Crime & Safety

Alert Officer Notices Something Awry in DUI Arrest

Medics, called in by Lafayette officers, detected head injury that required brain surgery after collision and DUI arrest on Pleasant Hill Road.

A Lafayette police officer followed up a routine DUI arrest by insisting on a medical examination that resulted in the suspect/victim going into surgery for a brain injury.

A week before the DUI arrest, the man had fallen in his bathroom and injured his head. "When officers contacted the mother of the driver, she was certainly upset and had apparently been trying to get her son to see a physician since the injury," wrote Lafayette Police Chief Eric Christensen in an email.

Christensen gave the following account:

At 5:45 p.m. Tuesday, Lafayette police units responded to a collision involving a wrong-way driver on divided Pleasant Hill Road at Reliez Station Road.

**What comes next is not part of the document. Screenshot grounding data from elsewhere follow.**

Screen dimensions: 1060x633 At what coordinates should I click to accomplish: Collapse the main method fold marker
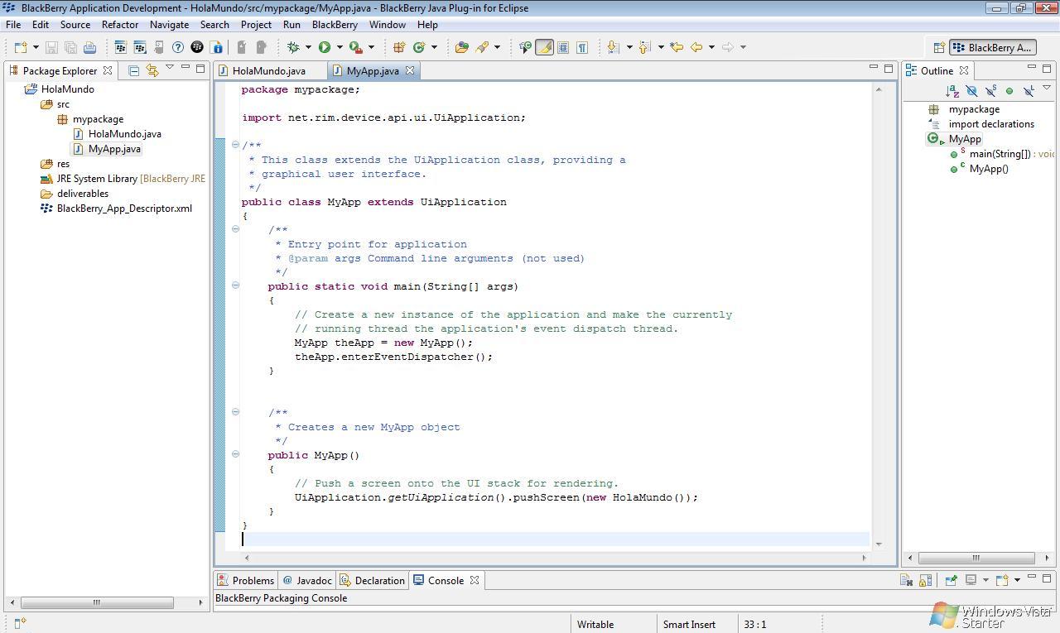[235, 285]
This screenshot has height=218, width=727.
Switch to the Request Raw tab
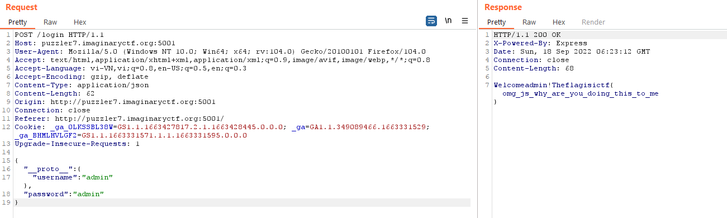50,22
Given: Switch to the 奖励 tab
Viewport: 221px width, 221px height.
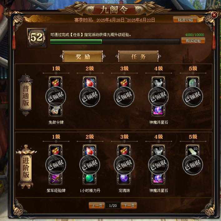Looking at the screenshot, I should pos(83,57).
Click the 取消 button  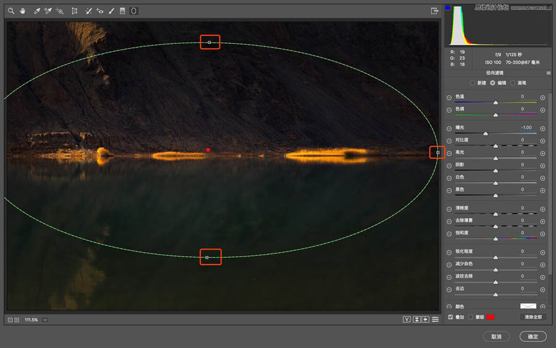(x=496, y=337)
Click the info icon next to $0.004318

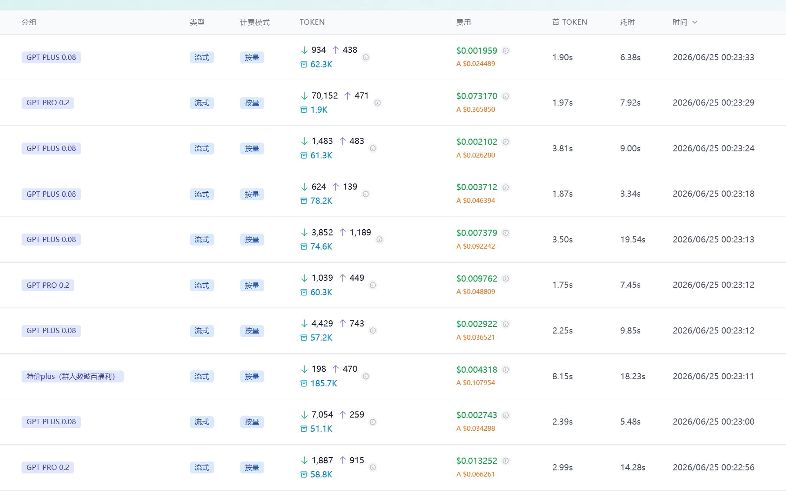506,370
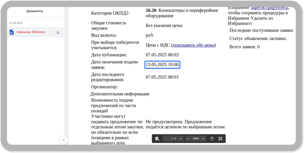The height and width of the screenshot is (153, 304).
Task: Click the 149% zoom level display
Action: pos(196,139)
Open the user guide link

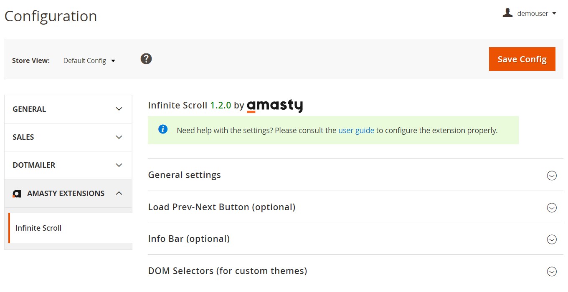[356, 131]
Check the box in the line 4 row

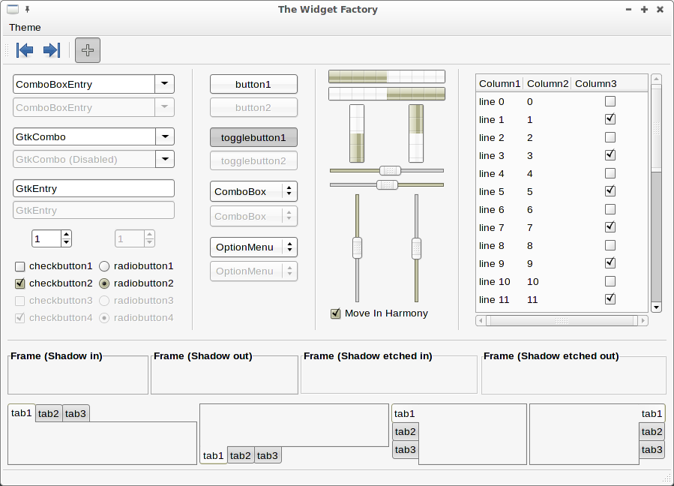click(610, 173)
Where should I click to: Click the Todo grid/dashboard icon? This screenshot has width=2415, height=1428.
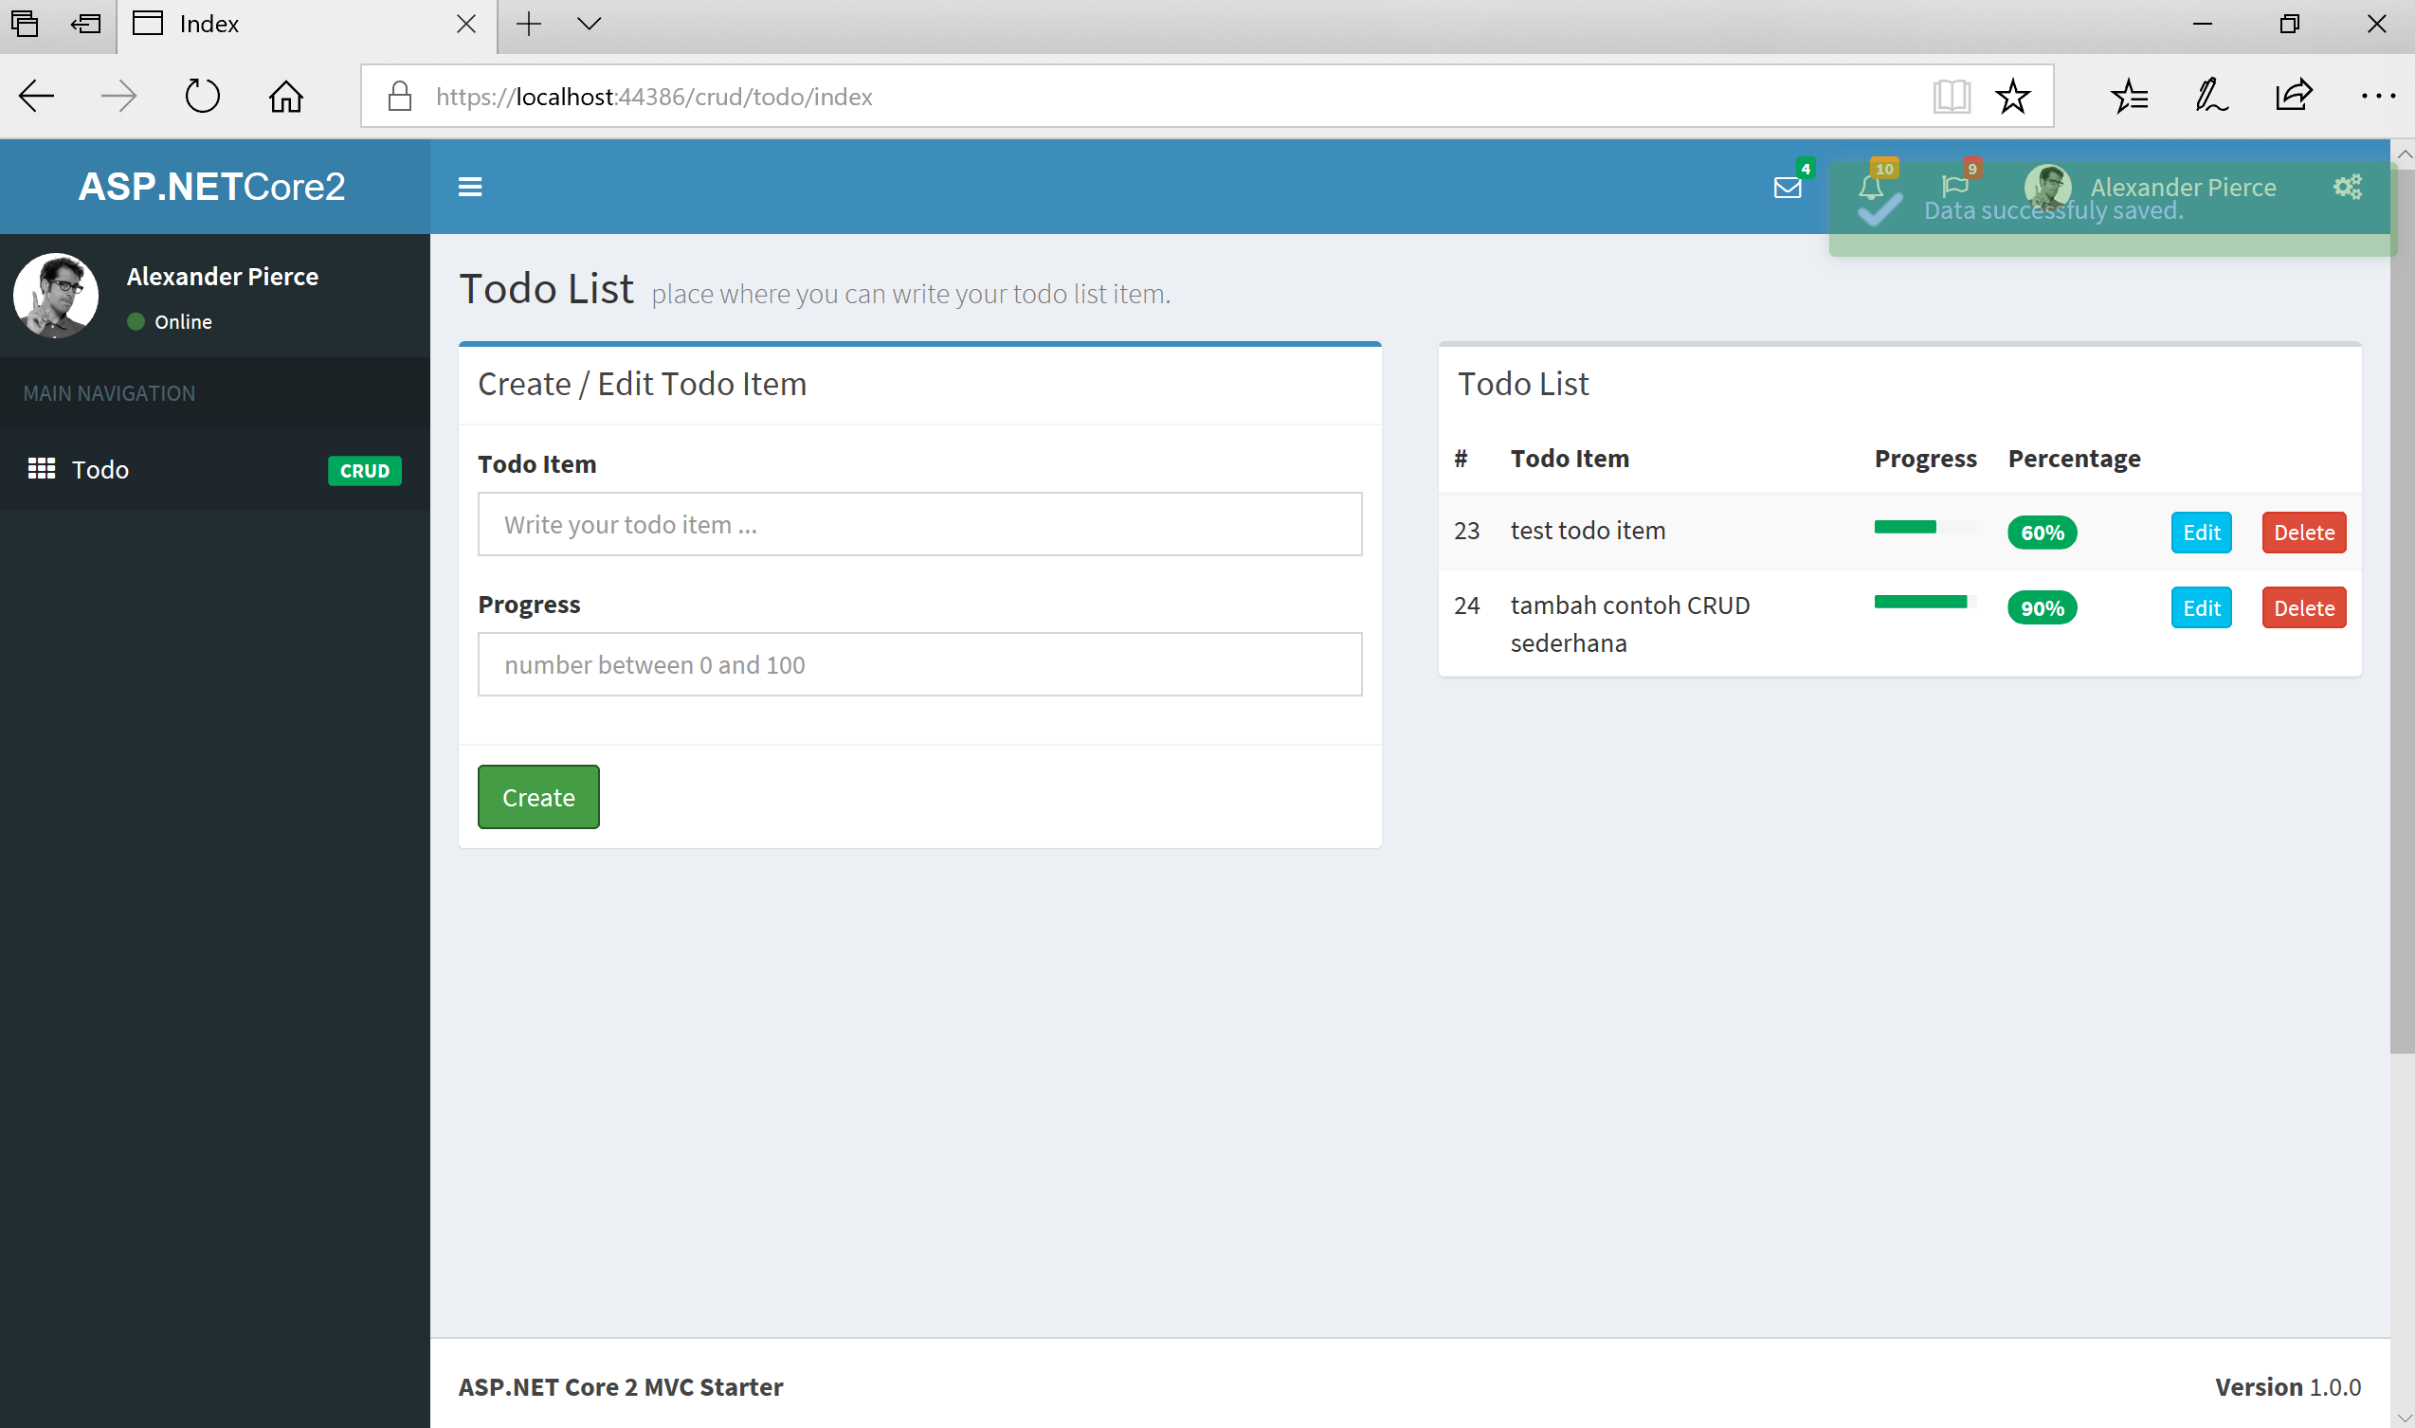[40, 467]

The officers found a lone male subject sitting in the driver's seat of a Volkswagen Jetta in the right-hand lane of southbound Pleasant Hill Road. A front tire was missing — the driver had been driving on the rim. Officers smelled the odor of an alcoholic beverage on the driver's breath. The driver said he was not injured and failed a series of Field Sobriety Tests.

The driver was placed under arrest for DUI and transported to the Lafayette Police Station. Officer Parker became concerned that the driver's behavior, mental status and overall condition was inconsistent with the Blood Alcohol Content identified during the testing. Officer Parker again questioned the driver if he had been injured during the collision or had suffered a previous injury. Again, the driver responded that he was not injured and refused medical treatment. A wary Officer Parker requested an ambulance respond to the Police Department.

During an examination, the medics identified a golf ball-sized injury to the rear of the driver's head. The driver said he had fallen in his bathroom seven days prior, and the injury had not improved. The driver was transported to the hospital, where hours later he was taken into surgery for the treatment of sub-cranial bleeding, which was placing pressure on his brain.

"Another officer told me that the driver was very lucky that Officer Parker had been so insistent that the behaviors of the driver did not match the symptoms displayed by the driver," wrote Christensen.